WHAT THE EXERCISE ASKS:
Please output exactly the part of the records below that opens with the line containing "[Facebook] (921, 2309)" and closes with the line containing "decorazioni festa (226, 1967)", both lines included, and nothing else.

PROVIDED DATA:
┌────────
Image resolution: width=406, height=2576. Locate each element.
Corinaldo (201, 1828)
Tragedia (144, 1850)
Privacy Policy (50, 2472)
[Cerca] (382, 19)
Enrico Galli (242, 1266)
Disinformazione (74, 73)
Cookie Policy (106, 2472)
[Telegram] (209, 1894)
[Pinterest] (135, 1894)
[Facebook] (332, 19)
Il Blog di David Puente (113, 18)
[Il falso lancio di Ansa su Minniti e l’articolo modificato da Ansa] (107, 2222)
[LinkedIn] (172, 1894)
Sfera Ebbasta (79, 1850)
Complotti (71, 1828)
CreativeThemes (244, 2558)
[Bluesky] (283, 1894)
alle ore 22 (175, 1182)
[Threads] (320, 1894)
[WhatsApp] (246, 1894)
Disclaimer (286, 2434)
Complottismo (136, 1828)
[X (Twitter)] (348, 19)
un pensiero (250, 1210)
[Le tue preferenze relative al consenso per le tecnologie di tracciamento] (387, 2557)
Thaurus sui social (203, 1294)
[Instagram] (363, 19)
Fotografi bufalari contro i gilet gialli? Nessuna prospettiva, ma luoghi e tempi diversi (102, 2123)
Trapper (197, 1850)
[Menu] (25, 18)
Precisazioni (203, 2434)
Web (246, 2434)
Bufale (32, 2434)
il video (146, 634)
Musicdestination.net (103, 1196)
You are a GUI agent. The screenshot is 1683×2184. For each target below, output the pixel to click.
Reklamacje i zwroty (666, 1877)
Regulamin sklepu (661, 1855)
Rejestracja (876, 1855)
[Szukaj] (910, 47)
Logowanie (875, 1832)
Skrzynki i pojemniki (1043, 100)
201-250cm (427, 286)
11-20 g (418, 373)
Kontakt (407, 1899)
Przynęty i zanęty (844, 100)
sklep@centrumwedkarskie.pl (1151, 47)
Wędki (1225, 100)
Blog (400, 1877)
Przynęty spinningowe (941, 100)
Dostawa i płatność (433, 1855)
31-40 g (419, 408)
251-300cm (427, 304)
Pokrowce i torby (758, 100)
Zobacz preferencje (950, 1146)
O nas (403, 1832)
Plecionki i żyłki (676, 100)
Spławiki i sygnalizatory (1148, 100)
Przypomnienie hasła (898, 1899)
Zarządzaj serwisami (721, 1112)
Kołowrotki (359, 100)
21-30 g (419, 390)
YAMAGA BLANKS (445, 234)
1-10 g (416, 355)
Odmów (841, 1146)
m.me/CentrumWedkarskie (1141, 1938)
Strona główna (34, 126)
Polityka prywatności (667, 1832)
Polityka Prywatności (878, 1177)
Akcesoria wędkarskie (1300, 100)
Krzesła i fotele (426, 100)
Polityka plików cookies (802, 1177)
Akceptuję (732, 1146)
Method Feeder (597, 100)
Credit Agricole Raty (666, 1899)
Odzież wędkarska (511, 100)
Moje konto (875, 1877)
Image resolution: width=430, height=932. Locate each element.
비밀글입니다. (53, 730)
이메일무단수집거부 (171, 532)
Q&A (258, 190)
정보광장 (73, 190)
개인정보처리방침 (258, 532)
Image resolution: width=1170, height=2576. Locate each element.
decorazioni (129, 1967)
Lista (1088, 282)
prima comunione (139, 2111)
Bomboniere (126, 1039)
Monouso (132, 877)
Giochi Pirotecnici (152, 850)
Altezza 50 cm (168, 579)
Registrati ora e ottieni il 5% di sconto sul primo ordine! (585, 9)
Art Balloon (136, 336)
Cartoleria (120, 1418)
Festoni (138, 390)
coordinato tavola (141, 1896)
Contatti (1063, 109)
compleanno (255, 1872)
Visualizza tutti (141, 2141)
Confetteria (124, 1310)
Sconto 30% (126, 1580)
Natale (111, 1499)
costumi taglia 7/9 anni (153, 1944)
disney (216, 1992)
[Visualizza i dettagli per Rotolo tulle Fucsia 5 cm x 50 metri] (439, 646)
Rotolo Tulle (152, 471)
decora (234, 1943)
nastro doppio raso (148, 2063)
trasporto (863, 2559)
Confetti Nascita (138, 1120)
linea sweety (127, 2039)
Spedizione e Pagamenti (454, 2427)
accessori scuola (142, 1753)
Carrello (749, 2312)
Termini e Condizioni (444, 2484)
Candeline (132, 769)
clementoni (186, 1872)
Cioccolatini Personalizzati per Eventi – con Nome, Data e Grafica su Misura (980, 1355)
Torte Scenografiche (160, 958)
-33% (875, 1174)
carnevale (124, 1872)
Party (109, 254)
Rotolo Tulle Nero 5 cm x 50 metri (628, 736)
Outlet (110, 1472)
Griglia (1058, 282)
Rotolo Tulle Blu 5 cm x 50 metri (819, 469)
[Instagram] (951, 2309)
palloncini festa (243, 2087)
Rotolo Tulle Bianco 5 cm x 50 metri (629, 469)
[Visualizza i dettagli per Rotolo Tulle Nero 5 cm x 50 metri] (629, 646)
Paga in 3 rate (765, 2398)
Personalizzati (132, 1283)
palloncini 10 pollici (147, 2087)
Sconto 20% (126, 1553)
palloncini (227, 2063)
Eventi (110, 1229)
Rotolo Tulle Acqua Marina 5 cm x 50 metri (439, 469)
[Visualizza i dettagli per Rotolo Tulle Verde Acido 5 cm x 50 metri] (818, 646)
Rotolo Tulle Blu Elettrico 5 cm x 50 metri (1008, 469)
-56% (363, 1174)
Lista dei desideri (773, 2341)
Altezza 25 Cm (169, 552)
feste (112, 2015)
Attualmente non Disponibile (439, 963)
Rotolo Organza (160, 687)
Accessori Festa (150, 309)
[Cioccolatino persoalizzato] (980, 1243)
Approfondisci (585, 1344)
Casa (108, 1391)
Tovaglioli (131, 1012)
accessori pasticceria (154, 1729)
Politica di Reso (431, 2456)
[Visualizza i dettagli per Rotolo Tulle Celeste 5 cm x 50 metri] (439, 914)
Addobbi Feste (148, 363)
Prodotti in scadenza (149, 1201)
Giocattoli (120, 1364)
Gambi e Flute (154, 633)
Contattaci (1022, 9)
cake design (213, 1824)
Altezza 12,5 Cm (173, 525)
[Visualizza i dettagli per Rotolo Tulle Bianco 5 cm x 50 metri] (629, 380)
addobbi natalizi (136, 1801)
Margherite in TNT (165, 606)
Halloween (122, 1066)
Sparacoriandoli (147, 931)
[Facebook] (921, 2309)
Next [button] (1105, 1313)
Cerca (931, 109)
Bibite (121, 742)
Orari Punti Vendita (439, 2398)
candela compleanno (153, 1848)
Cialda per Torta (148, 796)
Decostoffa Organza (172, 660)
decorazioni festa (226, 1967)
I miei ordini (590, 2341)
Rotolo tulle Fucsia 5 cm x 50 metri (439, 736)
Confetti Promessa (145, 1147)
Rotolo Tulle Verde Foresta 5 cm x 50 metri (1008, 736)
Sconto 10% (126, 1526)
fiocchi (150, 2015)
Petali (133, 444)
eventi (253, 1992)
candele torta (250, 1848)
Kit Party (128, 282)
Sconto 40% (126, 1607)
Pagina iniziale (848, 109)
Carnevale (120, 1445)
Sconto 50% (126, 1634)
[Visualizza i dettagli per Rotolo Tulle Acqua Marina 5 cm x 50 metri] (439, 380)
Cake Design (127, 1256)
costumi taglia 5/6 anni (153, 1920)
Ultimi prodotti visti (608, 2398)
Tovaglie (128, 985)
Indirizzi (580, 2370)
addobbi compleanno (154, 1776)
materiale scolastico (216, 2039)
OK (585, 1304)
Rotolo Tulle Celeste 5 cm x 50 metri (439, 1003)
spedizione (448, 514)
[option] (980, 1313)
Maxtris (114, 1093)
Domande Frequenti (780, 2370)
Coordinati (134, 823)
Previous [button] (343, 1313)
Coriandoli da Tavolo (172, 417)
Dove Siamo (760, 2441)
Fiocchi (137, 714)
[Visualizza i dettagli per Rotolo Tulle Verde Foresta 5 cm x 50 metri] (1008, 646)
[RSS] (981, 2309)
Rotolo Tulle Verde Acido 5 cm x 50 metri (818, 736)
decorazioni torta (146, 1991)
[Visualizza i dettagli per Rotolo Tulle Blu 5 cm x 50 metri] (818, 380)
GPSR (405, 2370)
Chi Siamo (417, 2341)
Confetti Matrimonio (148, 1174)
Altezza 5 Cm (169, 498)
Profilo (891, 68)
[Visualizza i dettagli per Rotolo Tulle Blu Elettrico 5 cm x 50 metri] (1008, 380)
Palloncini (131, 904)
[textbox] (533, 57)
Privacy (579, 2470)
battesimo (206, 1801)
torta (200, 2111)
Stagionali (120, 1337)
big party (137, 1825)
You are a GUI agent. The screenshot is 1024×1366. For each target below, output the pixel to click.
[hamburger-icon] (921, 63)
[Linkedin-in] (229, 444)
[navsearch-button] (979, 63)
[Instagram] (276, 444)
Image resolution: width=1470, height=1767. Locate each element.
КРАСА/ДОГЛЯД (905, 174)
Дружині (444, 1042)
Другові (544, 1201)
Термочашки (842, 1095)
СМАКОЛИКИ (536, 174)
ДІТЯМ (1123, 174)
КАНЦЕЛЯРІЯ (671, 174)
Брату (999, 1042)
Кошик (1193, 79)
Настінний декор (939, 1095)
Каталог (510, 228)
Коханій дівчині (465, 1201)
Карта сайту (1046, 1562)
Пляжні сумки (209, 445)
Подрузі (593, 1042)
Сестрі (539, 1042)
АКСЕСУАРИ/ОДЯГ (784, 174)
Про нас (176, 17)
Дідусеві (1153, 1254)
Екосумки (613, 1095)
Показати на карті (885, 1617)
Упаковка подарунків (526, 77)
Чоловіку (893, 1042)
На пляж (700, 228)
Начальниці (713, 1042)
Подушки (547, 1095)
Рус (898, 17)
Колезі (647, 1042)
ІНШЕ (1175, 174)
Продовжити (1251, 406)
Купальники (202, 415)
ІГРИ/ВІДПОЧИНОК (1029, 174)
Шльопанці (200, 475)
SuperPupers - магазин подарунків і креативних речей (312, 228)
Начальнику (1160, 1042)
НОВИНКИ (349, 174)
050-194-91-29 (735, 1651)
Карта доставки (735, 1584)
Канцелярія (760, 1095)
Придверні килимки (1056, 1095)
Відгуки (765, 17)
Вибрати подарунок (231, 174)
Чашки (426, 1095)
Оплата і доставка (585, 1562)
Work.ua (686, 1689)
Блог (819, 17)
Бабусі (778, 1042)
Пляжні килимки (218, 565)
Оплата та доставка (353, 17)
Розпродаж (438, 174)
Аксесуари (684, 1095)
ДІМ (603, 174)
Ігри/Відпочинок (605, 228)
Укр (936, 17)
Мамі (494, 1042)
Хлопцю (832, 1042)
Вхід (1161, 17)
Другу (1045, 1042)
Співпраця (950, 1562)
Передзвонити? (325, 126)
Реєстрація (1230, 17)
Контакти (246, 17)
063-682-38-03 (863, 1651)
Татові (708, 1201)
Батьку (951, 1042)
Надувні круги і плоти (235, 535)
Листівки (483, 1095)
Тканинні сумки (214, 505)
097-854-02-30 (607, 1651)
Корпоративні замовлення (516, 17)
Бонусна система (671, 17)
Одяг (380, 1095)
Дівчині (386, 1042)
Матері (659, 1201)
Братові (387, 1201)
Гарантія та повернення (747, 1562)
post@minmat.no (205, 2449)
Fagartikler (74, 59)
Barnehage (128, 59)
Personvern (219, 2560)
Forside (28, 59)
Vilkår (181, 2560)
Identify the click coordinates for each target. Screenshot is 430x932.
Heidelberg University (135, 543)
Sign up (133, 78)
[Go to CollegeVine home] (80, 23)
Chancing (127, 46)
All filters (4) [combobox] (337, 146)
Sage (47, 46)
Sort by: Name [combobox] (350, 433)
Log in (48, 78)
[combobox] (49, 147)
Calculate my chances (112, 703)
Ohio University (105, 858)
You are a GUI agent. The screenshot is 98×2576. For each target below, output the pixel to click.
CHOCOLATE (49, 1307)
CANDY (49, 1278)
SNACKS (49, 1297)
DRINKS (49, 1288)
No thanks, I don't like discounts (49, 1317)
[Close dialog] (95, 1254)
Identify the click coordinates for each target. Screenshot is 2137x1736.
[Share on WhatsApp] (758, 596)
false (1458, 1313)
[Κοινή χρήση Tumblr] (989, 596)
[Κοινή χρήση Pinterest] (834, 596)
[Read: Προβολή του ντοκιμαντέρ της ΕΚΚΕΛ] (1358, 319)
└────────
RESPONSE TO THE TASK:
[Facebook] (921, 2309)
Next [button] (1105, 1313)
Cerca (931, 109)
Bibite (121, 742)
Orari Punti Vendita (439, 2398)
candela compleanno (153, 1848)
Cialda per Torta (148, 796)
Decostoffa Organza (172, 660)
decorazioni festa (226, 1967)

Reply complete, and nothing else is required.